Clearly, there is a need for fundamental reforms in these areas, but it’s unlikely that the Government will agree to fund every one of these reports’ numerous recommendations.
So how should the government prioritise the funding available to ensure that the changes made will deliver maximum benefits?
An Australian-developed tool called Optima could assist in answering this question.
Jennifer Doggett and David Wilson write:
Optima is a software package developed by Australian mathematician, Professor David Wilson, which uses mathematical modelling incorporating different types of data to help guide funders in making policy and funding allocation decisions within the health sector.
Professor Wilson developed Optima initially as a response to the global HIV/AIDS epidemic, noting that decisions about policies and programs occur in the context of budget allocations and operational plans, which are likely to vary over time and place.
He realised that epidemiological modelling of interventions and their impact needed to be linked to funding, budgets and other real-world constraints. Optima’s use in this context is nicely summarised in this guide from the World Bank.
Improving infectious disease outcomes
Optima has now been used in over 50 countries worldwide to help governments to improve outcomes from health strategies and programs for a range of problems.
In the Sudan, Optima’s use was associated with a decrease in new HIV infections of up to 37 per cent, and it helped put Belarus on track to reduce TB-related deaths by 30 per cent.
In Nigeria, Optima has refocused prioritization of malaria control areas, with an estimated 100,000-plus deaths expected to be averted by 2020.
Better geographical targeting of existing nutrition-related interventions in Bangladesh using Optima is projected to cut the number cases of stunting, by almost one million and prevent over 25,000 child deaths by 2030.
Professor Wilson explains the need for a tool such as Optima:
“We know that 20-40% health resources are wasted due to inefficiencies and about half of this waste is due to funding the wrong types of services and activities. By targeting the right thing at the right time with right people, we can ensure our limited health resources are used to deliver maximum value.
Without a tool such as Optima it is very difficult to make choices about where to focus efforts and resources. Optima helps funders prioritise resource allocation by identifying the mix of strategies which will have the greatest impact.
“Health is a complex area with many competing demands. It can be difficult for governments to prioritise among the different options in a specific area as almost all of them will probably do some good – but achieving the best outcomes means finding the best mix of strategies at the optimum level of resourcing.
“Without a tool such as Optima, governments can find it difficult to make evidence-based decisions in the health sector.
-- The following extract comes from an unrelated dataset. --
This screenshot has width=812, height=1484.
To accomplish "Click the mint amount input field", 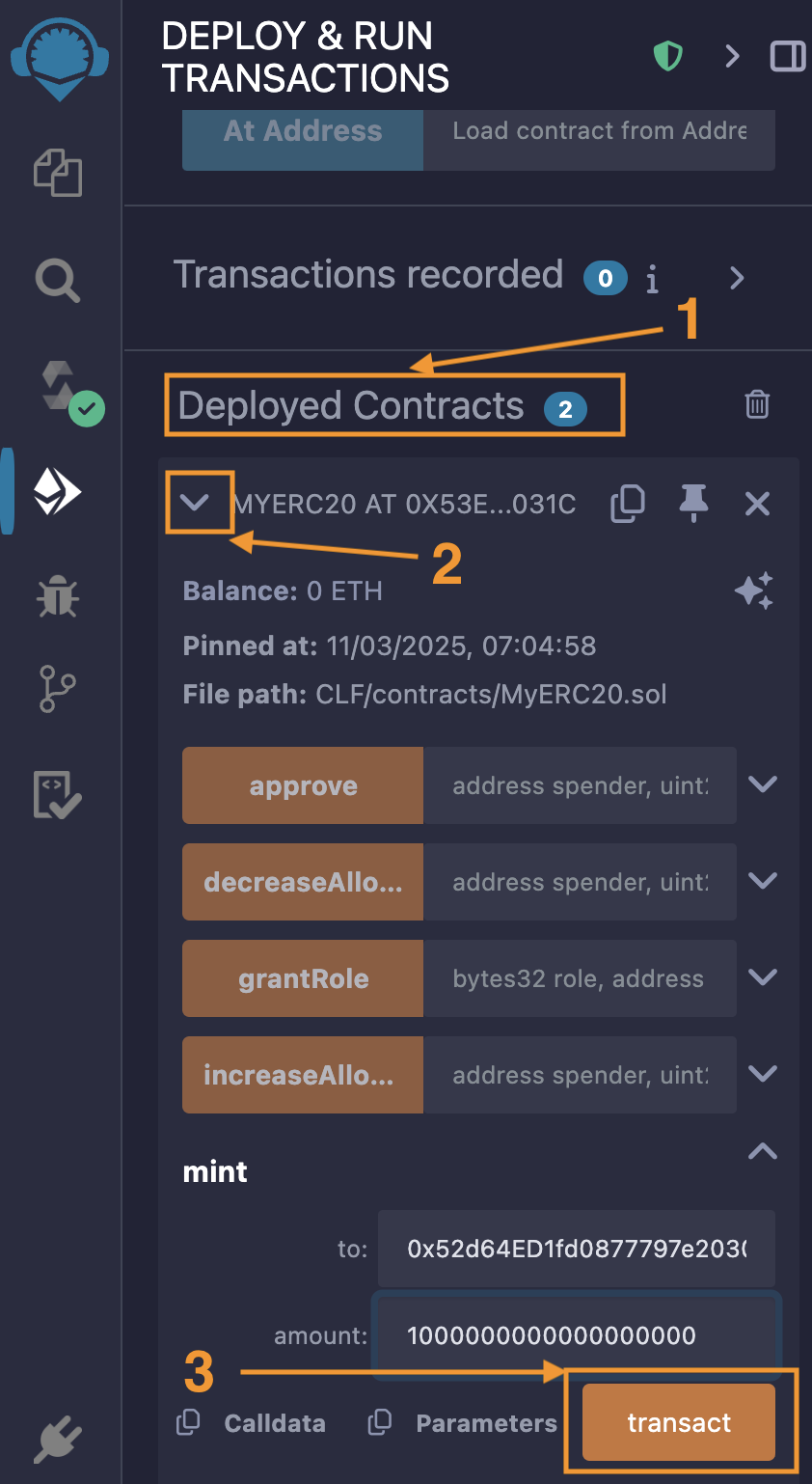I will 576,1335.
It’s always tempting for them to reach for the lowest hanging fruit which means that the most difficult problems often get repeatedly ignored, even when they could potentially deliver the best outcomes. It can also be difficult for governments to change longstanding funding arrangements.
Politicians can feel under pressure to fund whatever is going to give them the best political win and there are often historical considerations which make it hard to de-fund areas because of structures already put into place. Often in low income countries there are donors whose interests also have to be respected.
“We work with governments to help them achieve their objectives. They tell us their goals and values and we put weightings into the model which reflect this and let them know how they can get as close as possible to their goal.
For some countries the goal is to achieve the greatest impact, regardless of the distribution of benefits across the population and for others equity is an important consideration. It is the government and stakeholders who guide what data goes into Optima and how this is weighted. Some funders don’t want to trust what can seem like a ‘black box’ model which tells them what to do rather than local dialogue. So we try to make the process transparent as possible and to put them in driver’s seat.”
When asked how Australia fares overall in relation to resource allocation, Professor Wilson says that we have performed well.
“Australia is one of the very few countries with standardised approaches to resource allocation,“ he says, “It’s not a holistic approach but works well in separate areas, such as the PBS. Another good example is the UK which established the National Institute of Clinical Excellent (NICE) to advise the government on priorities within the National Health Service.
However, Professor Wilson has some suggestions for how Optima could be used in some specific areas of the health system in Australia.
“Mental health is one current issue which could benefit from using Optima, in particular in identifying the best balance of different professionals across the mental health workforce. Another potential us would be to look at when it is appropriate to shift the location of care from hospitals or a secondary care setting to primary health care. Optima can also provide insight into new infrastructure resourcing decisions, such as where new public hospitals and clinics should be built, given factors such as demographic trends and future health needs.
“Better decisions based on insights from data can improve efficiency up to 30 per cent in most countries. This means more people can get the health care they need and more lives can be saved from preventable and treatable conditions.”
Professor David Wilson was a finalist in the Data Innovation category of Research Australia’s Health and Medical Awards for his work in developing Optima.